Pis encore, cette décision injuste a eu l’onction de l’Autorité palestinienne à travers son représentant ! Une attitude qui a mis en boule toutes les autres factions qui ont dénoncé l’alignement de Mahmoud Abbas sur la thèse d’Israël et des Etats-Unis, empêchant ainsi l’agresseur de répondre de ses crimes devant la Cour pénale internationale. Pour les Palestiniens, c’est une autre « nakba » qui consacre une nouvelle fois l’immunité géopolitique d’Israël devant les instances des Nations unies. Mais faut-il s’étonner de ce sauvetage du soldat « Israël » ? Non bien sûr. Le Premier ministre, Benyamin Netanyahu, avait averti, la veille du débat à Genève, que si le rapport est adopté et qu’Israël « voit son droit à l’autodéfense dénié, il ne pourra pas faire de pas supplémentaires, ni prendre d’autres risques en direction de la paix ».

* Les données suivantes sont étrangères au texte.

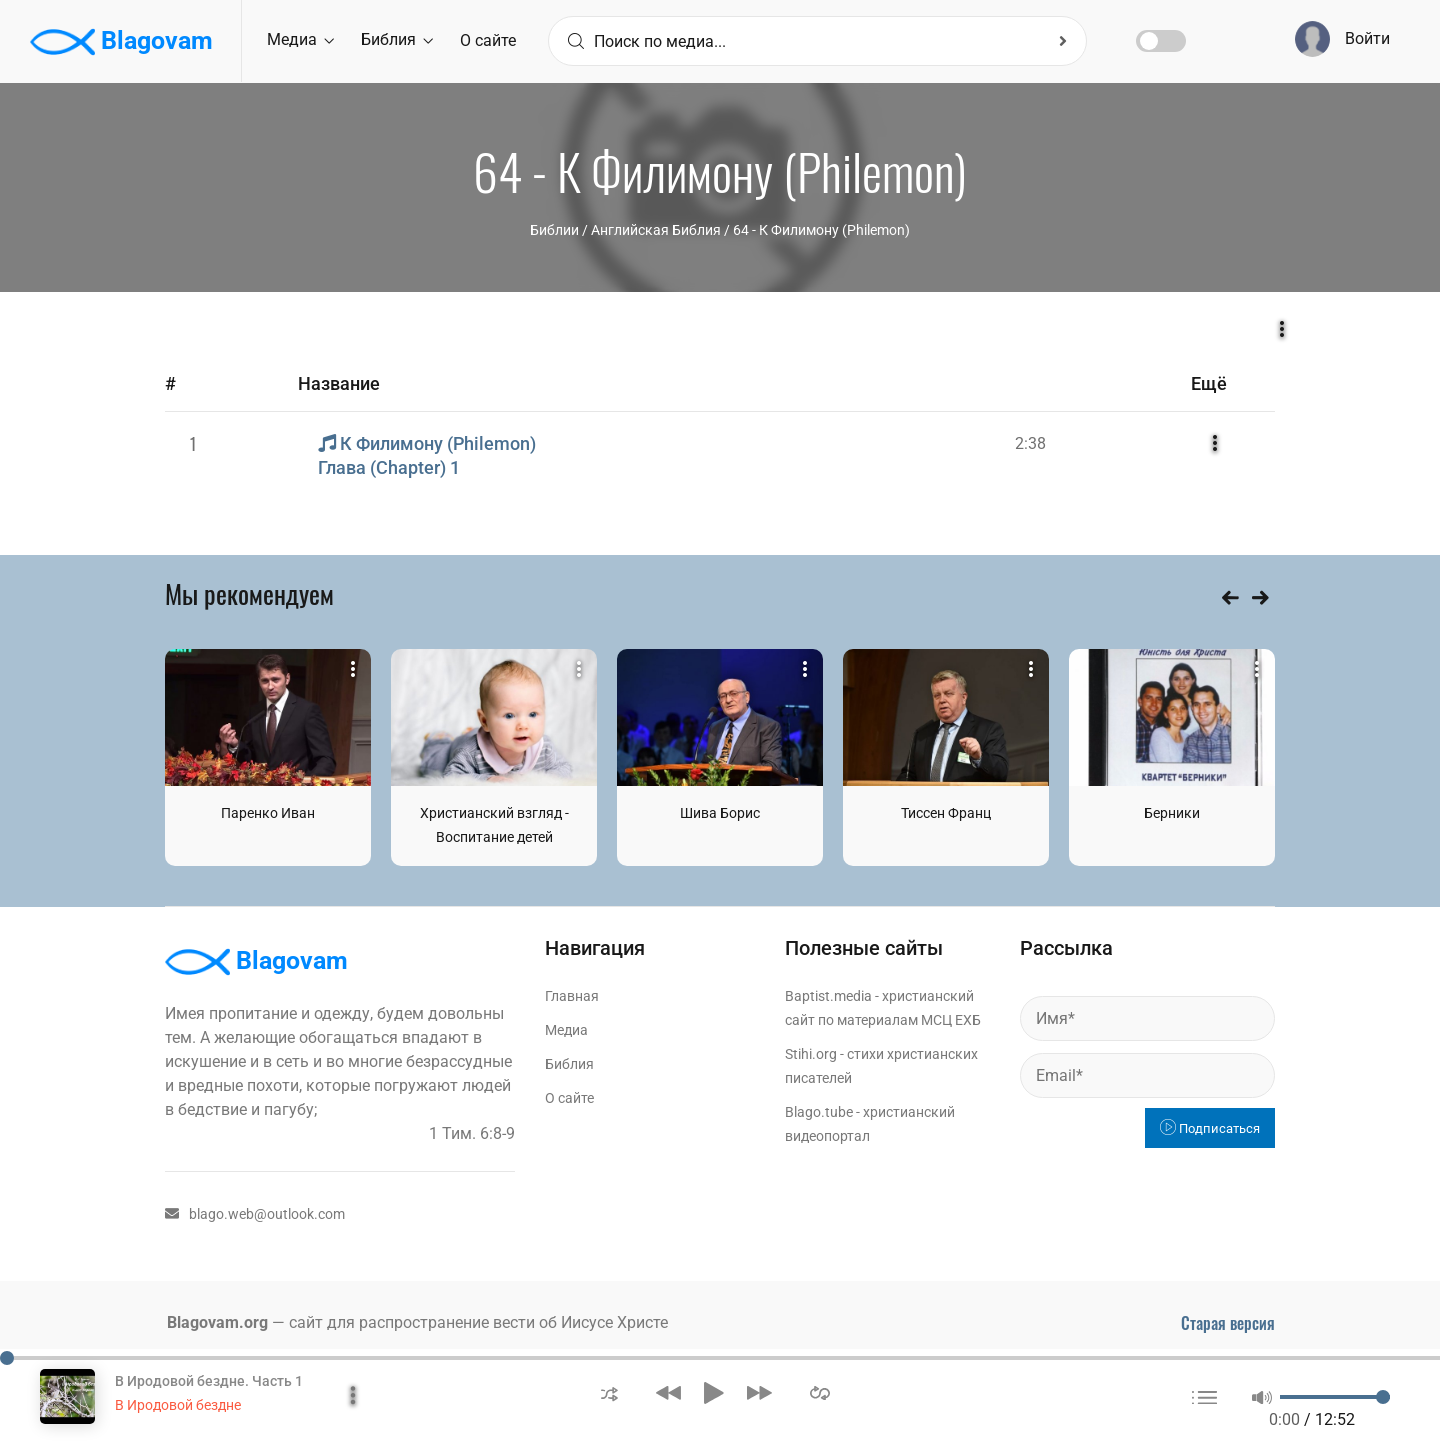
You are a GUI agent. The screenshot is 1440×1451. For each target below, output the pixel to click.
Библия (397, 39)
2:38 (1030, 443)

Un chantage abject qui foule aux pieds la légalité internationale et qui défie ce « machin » des droits de l’homme de l’ONU. Son vice-ministre des Affaires étrangères, Danny Ayalon, est allé plus loin en mettant en garde que « les Palestiniens ne peuvent pas essayer de parler de paix d’un côté, et de nous attaquer de l’autre ». Autrement dit, « vous n’allez pas nous forcer à répondre de nos crimes et nous demander après de reprendre le processus de paix ! », semble dire ce responsable. Il faudrait donc enterrer le rapport Goldstone avec les 1400 victimes de Ghaza aussi longtemps que possible pour cacher l’holocauste commis l’hiver dernier. Et cette mystification a bénéficié en la circonstance de la bienveillance des Etats-Unis qui reprennent à l’occasion leur siège au sein du Conseil des droits de l’homme de l’ONU qu’ils boudent depuis longtemps.

Impunité géopolitique

Il n’est pas fortuit que ce pays, si prompt à casser de l’Iran, du Soudan et d’autres pays faibles et obtenir quand il veut des résolutions contraignantes illico presto contre tous ses adversaires, se soit « félicité » du report du vote. Les Etats-Unis déclarent : « Nous encourageons également les enquêtes à l’échelon national sur les allégations crédibles d’infractions aux droits de l’homme et aux lois humanitaires ». Eh oui, quand c’est Israël qui est dans le box des accusés, les Américains se contentent « d’encourager », eux qui adorent « ordonner », voire « menacer »… Ce scandaleux report de l’examen du rapport de Goldstone, qui, soit dit en passant, n’est pas tout à fait juste du fait qu’il renvoie dos à dos l’agresseur et l’agressé, prouve si besoin est l’incroyable impunité dont jouit l’Etat hébreu au sein des instances de régulation internationales. Cette affaire met également à nu la protection des droits de l’homme à géométrie et à géographie variables selon que l’auteur des exactions soit arabe, musulman et tiers-« mondiste » ou du monde dit « civilisé ».

Pour nettement moins que ce carnage commis par Israël à Ghaza, des pays et des dirigeants qui ne sont pas en odeur de sainteté chez l’oncle Sam ont été traînés dans la boue. Il n’est qu’à rappeler l’acharnement contre la Syrie dans l’enquête sur l’assassinat de Rafic Hariri, la levée de boucliers contre l’Iran dans le sillage de la répression des manifestations post-électorales ou encore le lancement d’un mandat d’arrêt international contre le président soudanais, Omar El Béchir. En revanche, les Etats-Unis et leurs alliés de la « vieille Europe » n’ont pas bombé le torse devant le régime chinois qui a réprimé, dans le sang, la minorité ouïghoure et la Russie qui a « corrigé » il y a une année leur alliée, la Géorgie. Mais c’est comme cela, le monde est injuste et l’ONU n’est qu’un instrument de cette hégémonie occidentale qui a rendu ce monde aussi fou.